Потом в белесой стене, там, где она упиралась в такое же белесое небо, появлялись синие трещины, и нежданно на землю пробивались потоки золотисто — голубого света. Туман редел, стена его отодвигалась, все возвращалось на свои места — ближнее и дальнее. Громче, слышнее становилось задиристое пение петухов, скрип колес на дороге, визг калиток по дворам. В бледной вышине, разрывая последние нити тумана, проглядывало солнце, вначале тусклое, словно заспавшееся. Оно не торопясь умывалось небесной водой, утиралось снежным облаком, как полотенцем, и, разрумянясь, светило жарко, по — летнему. Тогда вспыхивала зеленым неугасимым пламенем густая, раскустившаяся озимь в волжском поле. Расцветали в канаве у шоссейки одуванчики.

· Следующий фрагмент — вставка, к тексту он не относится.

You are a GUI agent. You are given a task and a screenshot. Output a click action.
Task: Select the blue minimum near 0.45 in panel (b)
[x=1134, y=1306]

И весь короткий день, не шелохнувшись, задумчиво дремали в селе березы и липы, роняя легкие сухие листья. Листья не сразу падали на землю, они плавали в воздухе вместе с паутинами. Хорошо пахло по вечерам с гумен овсяной соломой, льняным душистым омяльем и горьковатым дымом. Рано зажигались в темном небе большие и частые белые звезды.